A partir deste momento, torna-se inequívoco o desapego à equidistância e o
firme desiderato de interferência perniciosa no processo político. A vedação ao
financiamento privado de campanha ficou engavetado por mais de um ano em um
gabinete. O mesmo ministro que afasta o presidente da Câmara por ser um
delinquente finda por legitimar o afastamento da presidente da república por
“ausência de provas” de que este sujeito tenha interferido no processo, muito
embora tenha sido o autor da admissão do processo. Impede-se a nomeação de um
ministro investigado pela presidência eleita de um partido e autoriza-se a de
outros em condição pior pelo presidente substituto de outra agremiação.
O
resultado desta transformação não poderia ser outro: frustração. E não só do
ponto de vista do processo político. Atualmente mais de 40% dos presos estão
aguardando julgamento, alguns por vários anos, é mais fácil punir uma babá por
tortura que um agente do estado, condenações criminais por escravidão
praticamente inexistem, ofensas jurídicas em massa se materializam a todo o dia
sem expectativa de reprimenda, permanece o genocídio de minorias e os
assassinatos no campo e assim por diante. Juristas e intelectuais sérios em
atividades de pesquisa começam a apontar que o direito de declarar em processos
objetivos normas inconstitucionais tem servido muito mais ao Estado e a
corporações do que a realização de direitos fundamentais.
Não
é à toa, portanto, que segundo o Índice de Confiança na Justiça Brasileira da
Fundação Getúlio Vargas do segundo trimestre de 2012 ao primeiro de 2013,
“comparando-se a confiabilidade no Poder Judiciário com a confiabilidade nas
outras instituições, o resultado não foi muito positivo, uma vez que o
Judiciário foi considerado uma das instituições menos confiáveis, ficando a
frente apenas de 4 entre 11 instituições pesquisadas: os partidos políticos, o
Congresso Nacional, as emissoras de televisão e a polícia. De acordo com os entrevistados,
o Judiciário foi considerado uma instituição menos confiável que o Governo
Federal, as grandes empresas, a imprensa escrita, o Ministério Público, a
Igreja Católica e as Forças Armadas”.
Nesse
sentido, o caso de José Dirceu junta-se ao dos milhões de Amarildos a
demonstrar o que um judiciário não democratizado é capaz de fazer com uma
constituição cidadã. Se o pedreiro nos mostrou que é mentira a inexistência de
pena de morte no Brasil, o político o fez quanto à inexistência de prisão
perpétua. Obviamente, todos os casos tem a sua especificidade, e o de Dirceu
seria até pitoresco se não fosse repugnante ver um ser humano condenado por
literatura ser submetido não a um julgamento, mas a um justiçamento visceral.
Oxalá
a próxima geração consiga corrigir equívoco tão visceral à nossa liberdade.

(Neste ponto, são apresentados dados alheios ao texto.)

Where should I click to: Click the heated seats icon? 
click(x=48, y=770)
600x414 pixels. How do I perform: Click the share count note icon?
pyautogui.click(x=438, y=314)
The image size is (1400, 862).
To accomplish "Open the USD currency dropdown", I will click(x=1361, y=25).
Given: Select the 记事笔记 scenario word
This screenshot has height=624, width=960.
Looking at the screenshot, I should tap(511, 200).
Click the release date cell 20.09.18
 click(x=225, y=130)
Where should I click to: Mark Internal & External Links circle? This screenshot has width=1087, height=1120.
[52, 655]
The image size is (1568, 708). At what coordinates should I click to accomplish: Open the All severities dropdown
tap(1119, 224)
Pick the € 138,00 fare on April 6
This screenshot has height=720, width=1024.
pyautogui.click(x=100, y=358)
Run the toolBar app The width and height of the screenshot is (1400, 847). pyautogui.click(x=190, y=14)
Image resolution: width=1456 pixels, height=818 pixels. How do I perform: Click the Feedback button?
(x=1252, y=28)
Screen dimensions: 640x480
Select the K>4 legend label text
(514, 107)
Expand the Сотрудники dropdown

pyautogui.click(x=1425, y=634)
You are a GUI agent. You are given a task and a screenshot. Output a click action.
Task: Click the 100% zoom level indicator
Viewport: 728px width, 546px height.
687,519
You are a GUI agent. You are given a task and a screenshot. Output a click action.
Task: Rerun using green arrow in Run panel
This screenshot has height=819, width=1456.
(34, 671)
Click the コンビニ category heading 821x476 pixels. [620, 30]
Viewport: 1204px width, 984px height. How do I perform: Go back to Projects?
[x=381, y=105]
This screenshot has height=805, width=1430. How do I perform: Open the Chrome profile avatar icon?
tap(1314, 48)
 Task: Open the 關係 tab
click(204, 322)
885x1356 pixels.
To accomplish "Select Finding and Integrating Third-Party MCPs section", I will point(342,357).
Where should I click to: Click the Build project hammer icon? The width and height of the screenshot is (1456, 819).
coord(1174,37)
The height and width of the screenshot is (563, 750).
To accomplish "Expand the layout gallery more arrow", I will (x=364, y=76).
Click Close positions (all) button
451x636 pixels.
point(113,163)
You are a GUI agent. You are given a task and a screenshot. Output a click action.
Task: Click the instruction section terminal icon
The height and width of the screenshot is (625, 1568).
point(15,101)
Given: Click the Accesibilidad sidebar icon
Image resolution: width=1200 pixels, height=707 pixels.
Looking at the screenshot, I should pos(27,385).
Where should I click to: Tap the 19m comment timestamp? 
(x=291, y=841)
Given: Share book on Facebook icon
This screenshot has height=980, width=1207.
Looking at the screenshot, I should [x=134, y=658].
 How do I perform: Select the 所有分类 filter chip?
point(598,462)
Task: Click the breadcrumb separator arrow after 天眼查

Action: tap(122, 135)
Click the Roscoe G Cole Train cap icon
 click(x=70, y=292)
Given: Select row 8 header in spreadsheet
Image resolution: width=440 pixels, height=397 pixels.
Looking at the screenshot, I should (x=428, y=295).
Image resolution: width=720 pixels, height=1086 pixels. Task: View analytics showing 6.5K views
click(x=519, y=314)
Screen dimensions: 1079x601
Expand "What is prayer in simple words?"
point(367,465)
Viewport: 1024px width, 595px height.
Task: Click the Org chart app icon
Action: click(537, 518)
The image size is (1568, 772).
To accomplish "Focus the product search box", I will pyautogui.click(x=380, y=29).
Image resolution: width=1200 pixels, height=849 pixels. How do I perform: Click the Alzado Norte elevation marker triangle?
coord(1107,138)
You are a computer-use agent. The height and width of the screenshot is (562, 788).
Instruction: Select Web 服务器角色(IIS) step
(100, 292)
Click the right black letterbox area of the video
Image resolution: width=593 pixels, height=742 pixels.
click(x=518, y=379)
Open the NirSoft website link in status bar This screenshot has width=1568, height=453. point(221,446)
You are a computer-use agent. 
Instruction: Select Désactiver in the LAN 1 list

Enquanto isso, que nos salvem dos livros! Eles dão cadeia até para quem não os
lê.
http://www.conversaafiada.com.br/brasil/jose-dirceu-e-o-erro-irreparavel-de-uma-geracao
2 comentários:
Prezado Jobim, Parabéns pela sua argumentação justa e consentânea. Mas, permita-me discordar, não considero erro do judiciário, mas perseguição de justiceiros de toga. Concurso para a Magistratura, Ministério Público, Procuradoria são meras desculpas para se nomearem seus apaniguados. A escolha é feita pelo sobrenome, como se estivéssemos na época das capitanias hereditárias. A desculpa esfarrapada para condenar um herói nacional, sem crime, é terrorismo do Estado em mãos despreparadas, desqualificadas, partidarizadas. Como pode essa tia do Aécio, e com toda a roubalheira dele não permitir sequer investigação? Como podem essas pessoas dormirem? Cometendo tantos desvios de poder? Eu pensava que existia justiça na Terra. Mas, hoje sei que a única é a do Céu. Por isso oro por todos os que trabalham na Justiça e os perseguidos por ela.
Parabéns Jobim, excelente esse texto e parabéns ao Kiko pela observação, só posso dizer que faço minhas suas palavras.